[Stored data]
Content starts

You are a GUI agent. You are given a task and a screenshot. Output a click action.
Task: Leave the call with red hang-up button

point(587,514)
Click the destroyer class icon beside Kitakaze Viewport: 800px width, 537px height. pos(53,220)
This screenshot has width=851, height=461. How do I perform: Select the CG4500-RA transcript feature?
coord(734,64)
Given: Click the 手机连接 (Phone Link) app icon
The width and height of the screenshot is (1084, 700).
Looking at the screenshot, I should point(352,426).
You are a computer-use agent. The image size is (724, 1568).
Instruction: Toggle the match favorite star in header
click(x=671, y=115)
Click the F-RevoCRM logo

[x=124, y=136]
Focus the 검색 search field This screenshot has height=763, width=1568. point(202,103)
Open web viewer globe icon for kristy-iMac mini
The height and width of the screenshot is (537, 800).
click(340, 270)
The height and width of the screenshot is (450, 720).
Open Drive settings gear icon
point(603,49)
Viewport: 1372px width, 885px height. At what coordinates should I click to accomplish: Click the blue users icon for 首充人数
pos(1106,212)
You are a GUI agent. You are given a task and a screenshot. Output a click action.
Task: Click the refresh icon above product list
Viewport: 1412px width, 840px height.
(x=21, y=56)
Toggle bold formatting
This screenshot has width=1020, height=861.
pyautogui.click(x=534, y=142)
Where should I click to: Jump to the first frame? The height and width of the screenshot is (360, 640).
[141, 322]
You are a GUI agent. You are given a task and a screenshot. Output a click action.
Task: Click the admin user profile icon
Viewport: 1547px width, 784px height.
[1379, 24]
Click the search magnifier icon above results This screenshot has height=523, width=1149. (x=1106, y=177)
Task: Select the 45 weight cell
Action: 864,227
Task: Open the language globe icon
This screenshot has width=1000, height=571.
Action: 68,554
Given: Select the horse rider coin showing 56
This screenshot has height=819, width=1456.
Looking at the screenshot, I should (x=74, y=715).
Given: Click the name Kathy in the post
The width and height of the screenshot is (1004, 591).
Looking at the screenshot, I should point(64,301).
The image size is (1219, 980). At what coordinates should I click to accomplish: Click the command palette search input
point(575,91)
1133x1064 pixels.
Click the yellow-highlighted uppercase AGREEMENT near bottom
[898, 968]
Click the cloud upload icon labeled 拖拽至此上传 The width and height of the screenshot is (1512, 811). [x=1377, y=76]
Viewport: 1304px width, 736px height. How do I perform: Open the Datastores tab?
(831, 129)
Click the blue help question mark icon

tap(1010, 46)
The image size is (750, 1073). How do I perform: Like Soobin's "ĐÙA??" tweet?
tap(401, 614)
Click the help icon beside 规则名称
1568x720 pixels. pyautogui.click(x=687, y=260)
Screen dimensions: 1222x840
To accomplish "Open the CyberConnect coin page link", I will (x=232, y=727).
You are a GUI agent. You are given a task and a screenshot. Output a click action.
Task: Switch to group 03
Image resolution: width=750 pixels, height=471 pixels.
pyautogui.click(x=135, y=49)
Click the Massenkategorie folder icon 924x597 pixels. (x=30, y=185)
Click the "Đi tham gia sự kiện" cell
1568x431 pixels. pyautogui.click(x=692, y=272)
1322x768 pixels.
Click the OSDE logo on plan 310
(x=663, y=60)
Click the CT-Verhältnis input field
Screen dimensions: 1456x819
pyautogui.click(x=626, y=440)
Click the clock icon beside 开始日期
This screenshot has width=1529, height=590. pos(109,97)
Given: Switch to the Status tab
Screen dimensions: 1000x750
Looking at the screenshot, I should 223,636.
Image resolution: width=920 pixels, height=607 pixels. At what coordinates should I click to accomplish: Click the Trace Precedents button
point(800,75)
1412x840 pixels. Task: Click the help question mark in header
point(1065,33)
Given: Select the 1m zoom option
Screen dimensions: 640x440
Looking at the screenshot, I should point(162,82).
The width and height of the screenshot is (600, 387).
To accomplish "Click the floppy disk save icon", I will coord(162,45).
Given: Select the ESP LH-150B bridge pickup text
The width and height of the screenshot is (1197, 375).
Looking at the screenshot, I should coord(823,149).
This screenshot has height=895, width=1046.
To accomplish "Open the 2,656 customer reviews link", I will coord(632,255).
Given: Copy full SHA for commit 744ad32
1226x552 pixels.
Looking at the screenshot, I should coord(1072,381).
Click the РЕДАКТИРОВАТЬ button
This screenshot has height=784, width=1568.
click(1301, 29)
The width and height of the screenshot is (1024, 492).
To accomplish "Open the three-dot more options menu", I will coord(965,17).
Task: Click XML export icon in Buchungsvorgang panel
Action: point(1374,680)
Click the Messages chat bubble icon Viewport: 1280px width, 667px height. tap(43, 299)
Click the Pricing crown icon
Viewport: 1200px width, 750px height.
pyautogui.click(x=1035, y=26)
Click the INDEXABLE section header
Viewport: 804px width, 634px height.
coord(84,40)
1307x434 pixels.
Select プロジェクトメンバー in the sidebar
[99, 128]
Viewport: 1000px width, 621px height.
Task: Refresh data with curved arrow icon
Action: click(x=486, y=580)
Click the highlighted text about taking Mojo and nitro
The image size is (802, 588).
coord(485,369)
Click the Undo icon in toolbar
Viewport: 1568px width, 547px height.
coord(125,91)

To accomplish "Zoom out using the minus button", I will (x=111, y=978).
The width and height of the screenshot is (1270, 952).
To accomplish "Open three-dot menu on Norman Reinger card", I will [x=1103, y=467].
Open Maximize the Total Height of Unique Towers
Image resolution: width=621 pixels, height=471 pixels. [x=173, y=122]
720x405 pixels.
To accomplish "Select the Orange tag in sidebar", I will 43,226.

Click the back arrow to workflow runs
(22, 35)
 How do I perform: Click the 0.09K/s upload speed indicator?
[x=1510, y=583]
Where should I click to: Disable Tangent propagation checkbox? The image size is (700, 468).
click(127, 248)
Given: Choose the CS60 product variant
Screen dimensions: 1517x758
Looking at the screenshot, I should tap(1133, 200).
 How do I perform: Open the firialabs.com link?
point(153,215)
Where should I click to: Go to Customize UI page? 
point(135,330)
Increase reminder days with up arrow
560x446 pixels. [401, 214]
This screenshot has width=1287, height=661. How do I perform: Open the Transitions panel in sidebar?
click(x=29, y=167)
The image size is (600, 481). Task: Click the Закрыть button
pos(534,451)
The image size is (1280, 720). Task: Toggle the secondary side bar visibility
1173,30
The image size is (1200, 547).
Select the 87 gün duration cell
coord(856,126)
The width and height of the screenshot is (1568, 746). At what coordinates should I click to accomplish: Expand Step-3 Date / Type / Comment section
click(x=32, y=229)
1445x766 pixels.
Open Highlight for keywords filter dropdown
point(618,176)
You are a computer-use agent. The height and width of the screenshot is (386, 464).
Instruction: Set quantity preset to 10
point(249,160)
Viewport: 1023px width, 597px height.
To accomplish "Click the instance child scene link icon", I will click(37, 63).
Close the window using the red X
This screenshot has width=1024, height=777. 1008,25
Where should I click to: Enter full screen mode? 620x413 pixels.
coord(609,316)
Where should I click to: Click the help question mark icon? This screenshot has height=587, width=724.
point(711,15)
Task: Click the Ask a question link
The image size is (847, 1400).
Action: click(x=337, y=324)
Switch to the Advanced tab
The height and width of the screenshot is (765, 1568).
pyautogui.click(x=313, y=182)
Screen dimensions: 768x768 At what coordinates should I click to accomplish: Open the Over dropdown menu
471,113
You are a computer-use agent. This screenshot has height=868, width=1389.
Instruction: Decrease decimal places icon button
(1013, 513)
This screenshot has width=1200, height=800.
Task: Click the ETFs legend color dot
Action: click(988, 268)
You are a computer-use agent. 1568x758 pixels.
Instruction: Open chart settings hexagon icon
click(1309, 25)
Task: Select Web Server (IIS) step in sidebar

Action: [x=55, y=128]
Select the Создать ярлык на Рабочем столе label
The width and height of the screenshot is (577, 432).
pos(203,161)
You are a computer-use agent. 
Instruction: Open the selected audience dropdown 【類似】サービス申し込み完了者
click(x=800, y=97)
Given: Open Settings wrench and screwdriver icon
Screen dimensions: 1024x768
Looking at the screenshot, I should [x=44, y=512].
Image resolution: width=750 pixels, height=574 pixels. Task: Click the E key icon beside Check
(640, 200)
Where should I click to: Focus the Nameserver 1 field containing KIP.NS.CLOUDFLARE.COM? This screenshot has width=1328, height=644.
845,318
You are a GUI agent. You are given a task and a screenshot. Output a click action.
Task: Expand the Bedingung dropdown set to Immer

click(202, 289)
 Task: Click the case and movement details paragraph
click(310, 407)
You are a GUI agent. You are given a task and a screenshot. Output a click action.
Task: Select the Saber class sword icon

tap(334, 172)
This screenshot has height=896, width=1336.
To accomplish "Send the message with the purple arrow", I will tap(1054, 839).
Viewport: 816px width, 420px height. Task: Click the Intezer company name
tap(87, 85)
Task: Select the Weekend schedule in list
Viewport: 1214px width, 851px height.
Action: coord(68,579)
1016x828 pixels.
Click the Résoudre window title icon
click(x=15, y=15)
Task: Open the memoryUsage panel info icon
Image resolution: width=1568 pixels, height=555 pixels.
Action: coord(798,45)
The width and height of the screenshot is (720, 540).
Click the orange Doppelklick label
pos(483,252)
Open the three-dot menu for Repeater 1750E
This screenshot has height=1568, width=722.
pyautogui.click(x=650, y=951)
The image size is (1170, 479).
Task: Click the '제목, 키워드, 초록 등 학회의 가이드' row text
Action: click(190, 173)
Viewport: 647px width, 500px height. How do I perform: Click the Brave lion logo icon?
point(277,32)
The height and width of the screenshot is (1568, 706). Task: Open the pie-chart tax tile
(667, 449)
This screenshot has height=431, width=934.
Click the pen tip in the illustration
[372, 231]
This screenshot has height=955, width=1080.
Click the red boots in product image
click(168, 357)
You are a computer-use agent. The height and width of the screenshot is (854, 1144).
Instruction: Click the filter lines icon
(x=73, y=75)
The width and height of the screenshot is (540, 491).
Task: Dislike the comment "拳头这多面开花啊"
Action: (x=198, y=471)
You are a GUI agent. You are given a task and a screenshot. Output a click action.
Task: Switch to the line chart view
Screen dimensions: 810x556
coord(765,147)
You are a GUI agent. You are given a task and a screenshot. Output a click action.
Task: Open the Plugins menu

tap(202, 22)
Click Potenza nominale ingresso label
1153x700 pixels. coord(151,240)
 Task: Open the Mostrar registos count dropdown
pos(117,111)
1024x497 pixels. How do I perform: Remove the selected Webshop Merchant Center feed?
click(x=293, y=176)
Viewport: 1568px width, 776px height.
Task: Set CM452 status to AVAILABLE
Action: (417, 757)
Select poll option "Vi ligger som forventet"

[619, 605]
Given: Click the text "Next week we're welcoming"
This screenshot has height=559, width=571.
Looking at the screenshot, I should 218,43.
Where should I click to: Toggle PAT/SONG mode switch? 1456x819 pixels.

Content ends

Aim of the exercise. In the records above, locate each line with the word "computer". Copy all such lines.

Finished exercise.
You are a computer-use agent. The image size is (724, 1568).
You are a computer-use agent. The height and width of the screenshot is (386, 464).
You are a computer-use agent. This screenshot has height=868, width=1389.
You are a computer-use agent. 1568x758 pixels.
You are a computer-use agent. 
You are a computer-use agent. The height and width of the screenshot is (854, 1144).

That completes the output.